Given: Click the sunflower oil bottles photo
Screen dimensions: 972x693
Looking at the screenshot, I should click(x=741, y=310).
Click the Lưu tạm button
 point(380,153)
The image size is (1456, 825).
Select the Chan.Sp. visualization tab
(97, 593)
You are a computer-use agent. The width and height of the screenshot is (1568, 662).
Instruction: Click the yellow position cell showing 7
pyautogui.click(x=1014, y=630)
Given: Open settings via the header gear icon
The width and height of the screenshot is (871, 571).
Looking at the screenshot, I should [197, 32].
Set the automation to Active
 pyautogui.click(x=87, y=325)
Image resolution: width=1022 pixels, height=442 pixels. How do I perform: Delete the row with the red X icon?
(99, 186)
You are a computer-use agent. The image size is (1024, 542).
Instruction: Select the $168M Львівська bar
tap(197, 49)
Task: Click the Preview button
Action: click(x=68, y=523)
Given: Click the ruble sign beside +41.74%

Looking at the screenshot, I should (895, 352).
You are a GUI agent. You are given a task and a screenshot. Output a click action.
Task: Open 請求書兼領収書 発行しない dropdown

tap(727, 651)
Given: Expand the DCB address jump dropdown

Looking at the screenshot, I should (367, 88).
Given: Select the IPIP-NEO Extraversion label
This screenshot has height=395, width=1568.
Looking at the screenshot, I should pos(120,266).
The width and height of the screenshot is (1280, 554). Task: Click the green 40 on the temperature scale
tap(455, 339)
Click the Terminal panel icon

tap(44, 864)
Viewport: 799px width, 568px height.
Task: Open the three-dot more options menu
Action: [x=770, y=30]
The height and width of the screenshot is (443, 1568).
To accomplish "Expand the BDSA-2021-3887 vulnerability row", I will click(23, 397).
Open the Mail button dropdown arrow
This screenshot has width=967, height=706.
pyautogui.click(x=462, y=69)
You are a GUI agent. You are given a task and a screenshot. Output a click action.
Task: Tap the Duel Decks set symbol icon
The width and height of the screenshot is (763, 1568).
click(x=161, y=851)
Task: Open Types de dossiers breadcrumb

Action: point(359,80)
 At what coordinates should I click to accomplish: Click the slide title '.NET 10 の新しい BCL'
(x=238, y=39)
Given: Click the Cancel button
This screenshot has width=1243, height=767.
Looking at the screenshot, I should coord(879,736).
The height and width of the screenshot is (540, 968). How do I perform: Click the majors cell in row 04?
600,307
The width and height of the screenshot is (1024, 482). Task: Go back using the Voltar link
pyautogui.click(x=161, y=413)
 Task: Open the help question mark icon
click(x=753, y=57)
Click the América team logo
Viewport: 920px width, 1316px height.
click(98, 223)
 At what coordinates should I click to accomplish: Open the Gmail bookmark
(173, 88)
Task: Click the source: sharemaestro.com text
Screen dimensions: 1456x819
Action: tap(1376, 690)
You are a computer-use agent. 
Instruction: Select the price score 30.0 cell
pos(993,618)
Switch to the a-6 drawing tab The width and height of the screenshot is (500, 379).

■ ■ ■

[Exercise goal]
The entries above must be output exactly, with every line preserved.

[Task result]
Given: Click the sunflower oil bottles photo
Screen dimensions: 972x693
Looking at the screenshot, I should click(x=741, y=310).
Click the Lưu tạm button
 point(380,153)
The image size is (1456, 825).
Select the Chan.Sp. visualization tab
(97, 593)
You are a computer-use agent. The width and height of the screenshot is (1568, 662).
Instruction: Click the yellow position cell showing 7
pyautogui.click(x=1014, y=630)
Given: Open settings via the header gear icon
The width and height of the screenshot is (871, 571).
Looking at the screenshot, I should [197, 32].
Set the automation to Active
 pyautogui.click(x=87, y=325)
Image resolution: width=1022 pixels, height=442 pixels. How do I perform: Delete the row with the red X icon?
(99, 186)
You are a computer-use agent. The image size is (1024, 542).
Instruction: Select the $168M Львівська bar
tap(197, 49)
Task: Click the Preview button
Action: click(x=68, y=523)
Given: Click the ruble sign beside +41.74%

Looking at the screenshot, I should (895, 352).
You are a GUI agent. You are given a task and a screenshot. Output a click action.
Task: Open 請求書兼領収書 発行しない dropdown

tap(727, 651)
Given: Expand the DCB address jump dropdown

Looking at the screenshot, I should (367, 88).
Given: Select the IPIP-NEO Extraversion label
This screenshot has height=395, width=1568.
Looking at the screenshot, I should pos(120,266).
The width and height of the screenshot is (1280, 554). Task: Click the green 40 on the temperature scale
tap(455, 339)
Click the Terminal panel icon

tap(44, 864)
Viewport: 799px width, 568px height.
Task: Open the three-dot more options menu
Action: [x=770, y=30]
The height and width of the screenshot is (443, 1568).
To accomplish "Expand the BDSA-2021-3887 vulnerability row", I will click(23, 397).
Open the Mail button dropdown arrow
This screenshot has width=967, height=706.
pyautogui.click(x=462, y=69)
You are a GUI agent. You are given a task and a screenshot. Output a click action.
Task: Tap the Duel Decks set symbol icon
The width and height of the screenshot is (763, 1568).
click(x=161, y=851)
Task: Open Types de dossiers breadcrumb

Action: point(359,80)
 At what coordinates should I click to accomplish: Click the slide title '.NET 10 の新しい BCL'
(x=238, y=39)
Given: Click the Cancel button
This screenshot has width=1243, height=767.
Looking at the screenshot, I should coord(879,736).
The height and width of the screenshot is (540, 968). How do I perform: Click the majors cell in row 04?
600,307
The width and height of the screenshot is (1024, 482). Task: Go back using the Voltar link
pyautogui.click(x=161, y=413)
 Task: Open the help question mark icon
click(x=753, y=57)
Click the América team logo
Viewport: 920px width, 1316px height.
click(98, 223)
 At what coordinates should I click to accomplish: Open the Gmail bookmark
(173, 88)
Task: Click the source: sharemaestro.com text
Screen dimensions: 1456x819
Action: tap(1376, 690)
You are a computer-use agent. 
Instruction: Select the price score 30.0 cell
pos(993,618)
Switch to the a-6 drawing tab The width and height of the screenshot is (500, 379).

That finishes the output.